I’m sorry about that title, I couldn’t resist the hop-ortunity for a good beer pun.
Have you got a large dataset stored in a spreadsheet which contains lots of information, but don’t know where to begin with it? Maybe you can make out some useful figures just by looking through – but let’s be honest, scrolling through pages of rows and columns isn’t all that appealing and nor is it overly efficient. This is where ArcGIS Insights could be of help. It allows users to explore their data and perform advanced analytics through an intuitive interface which is integrated within the ArcGIS system.
The aim of this blog is to introduce you to some of the basic concepts of the app and how you can find out more about your data. So I decided I’d look at some data of my own to see if I could find some interesting trends. The data in question? My beer drinking habits over the past few years. Being a fan of craft beer and wanting to try out lots of new brews, the Untappd app has allowed me to log my drinks – giving them ratings and sharing with friends. All well and good but, having logged all this data over the past few years, I thought now would be a good time to see how all these check-ins shape up.

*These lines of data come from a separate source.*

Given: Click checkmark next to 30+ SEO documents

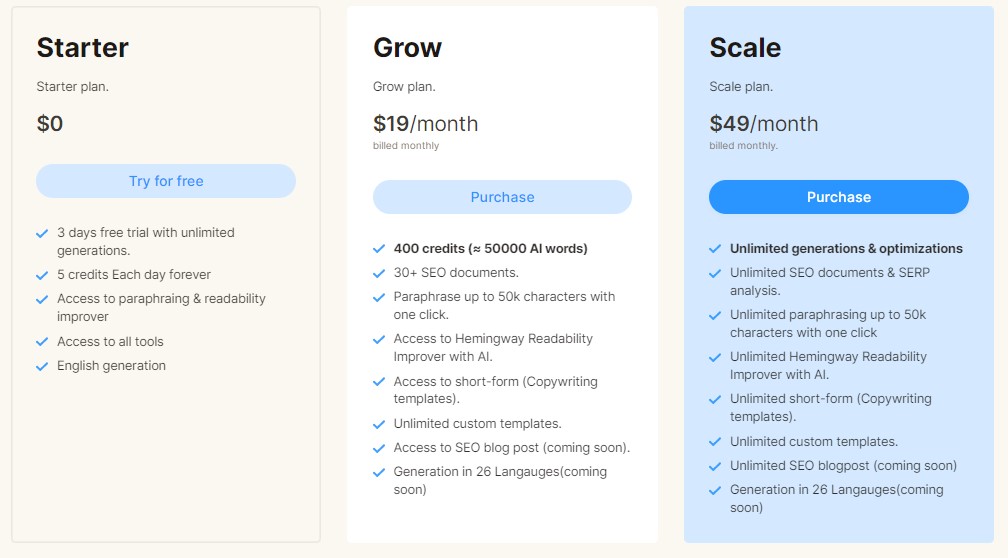Looking at the screenshot, I should (379, 273).
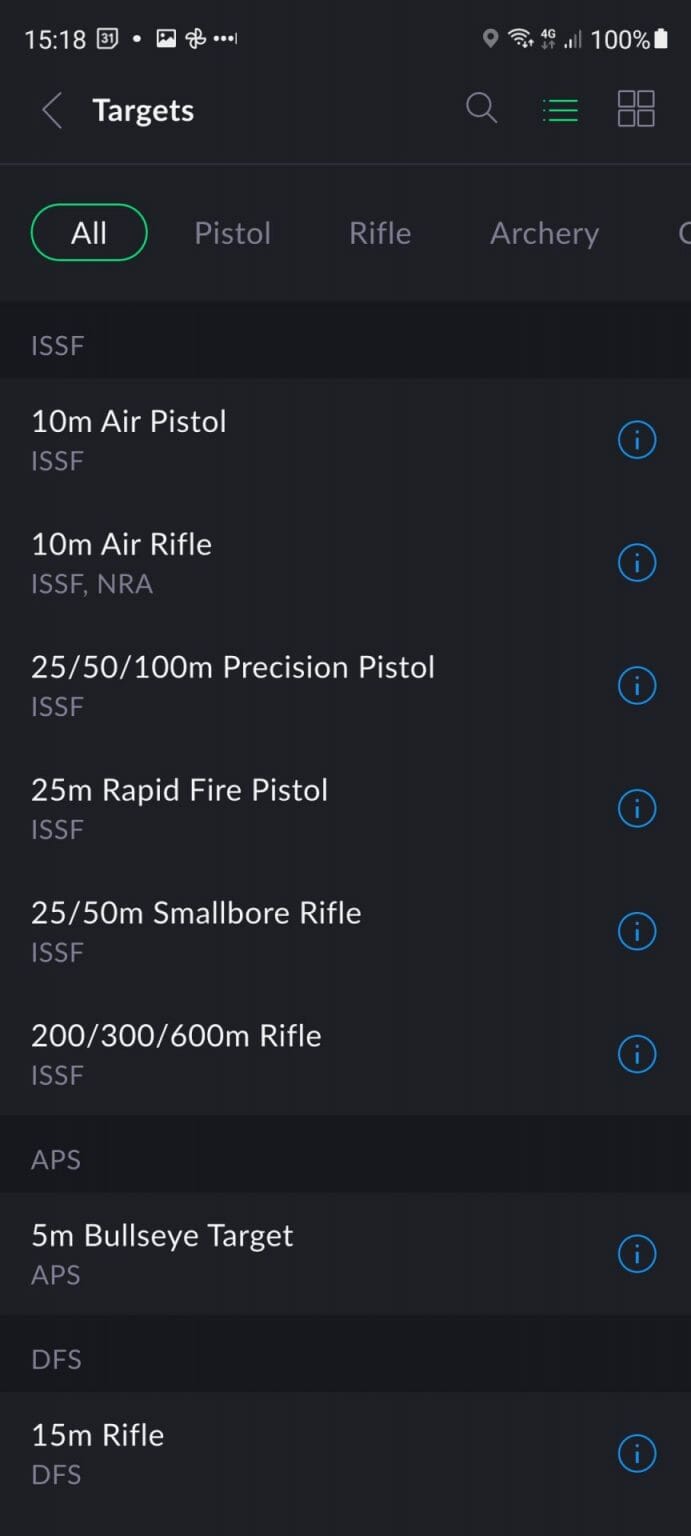This screenshot has width=691, height=1536.
Task: Open the search icon
Action: tap(481, 109)
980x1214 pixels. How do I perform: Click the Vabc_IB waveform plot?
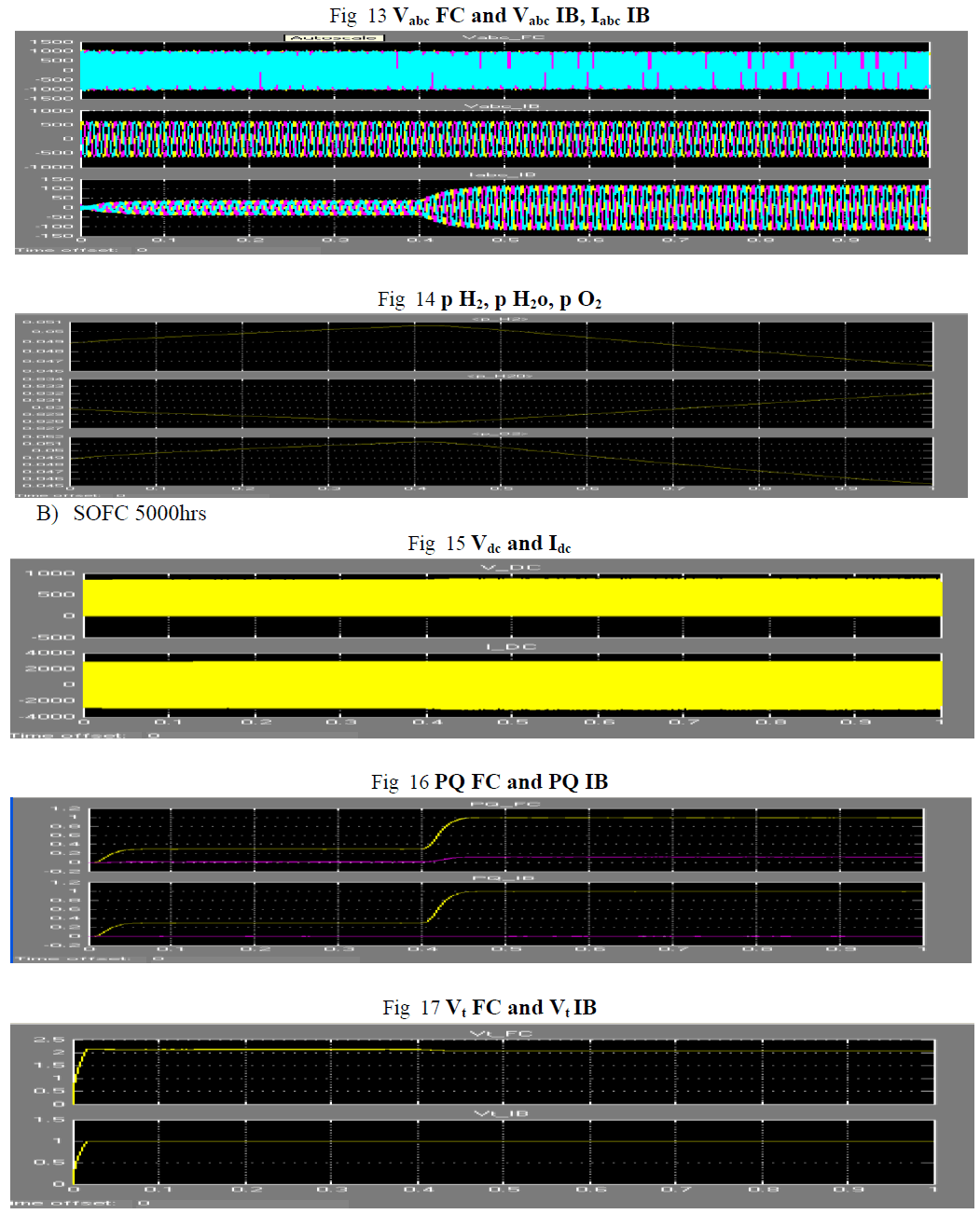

I gave myself five questions to try and answer by using Insights:
- Who are my favourite breweries?
- What are my favourite beer types?
- Where do my beers come from?
- When do I drink beer most often?
- Why am I rating some beers better than others?
Having downloaded the csv from Untappd, I was greeted by columns and rows of data which had lots of useful information, but I wasn’t going to learn much by simply looking through the spreadsheet.
The solution was to close that and open the ArcGIS Insights app on my desktop, although I could have easily used the web app instead. You can find the desktop app here and it’s available for both Windows and macOS.
I created a new workbook and dragged the csv into the box, ensured it was selected in the right column and pressed the add button. Insights automatically adds all the columns from the csv as datasets and I’m ready to start analysing.
Who are my favourite breweries?
This is a simple one to begin with, who are my favourite breweries? To find this out, a graph of some sort is probably needed. I decided to use a treemap which creates a series of quadrilaterals with the largest representing those which have been checked in the most. This visualisation quickly shows all the breweries with BrewDog being the most popular.
What are my favourite beer types?
Just like breweries, this question was best answered by using a treemap. The data clearly shows a preference towards IPAs and Pale Ales with a few stouts and lagers thrown in. This is all informative, but the next step brings even more understanding to the data. By enabling cross filters for both treemaps, you can select a brewery or beer type to see how they relate. Selecting IPA for beer type filters the breweries:
Where do my beers come from?
Finally, we get to look at some location data. The csv contained columns with the city, state/region and country for each brewery. Using the geocoding tools in Insights, I can plot the breweries on a map. To do this, I select the ellipsis beside the dataset and then choose Enable Location. From here, I can select the location type as address and use the ArcGIS World Geocoding Service, having ensured that Multiple Countries are selected. I then match the corresponding data so that the brewery_city field is matched to world cities and so on. When I’m ready, I click run and I get a new dataset which contains location data. I can then drag this into the map drop zone to generate a map of all brewery locations (see below).
Another useful map to create is where the beer has been drunk. The csv contains coordinates for each venue so the way to add this to a map is even easier. When enabling the location like before, instead of selecting address as the location type, we use coordinates. From here, simply match the lat and long values, choose the spatial reference and hit run. This can be added to the existing map by dragging onto it or we can just add it to another map.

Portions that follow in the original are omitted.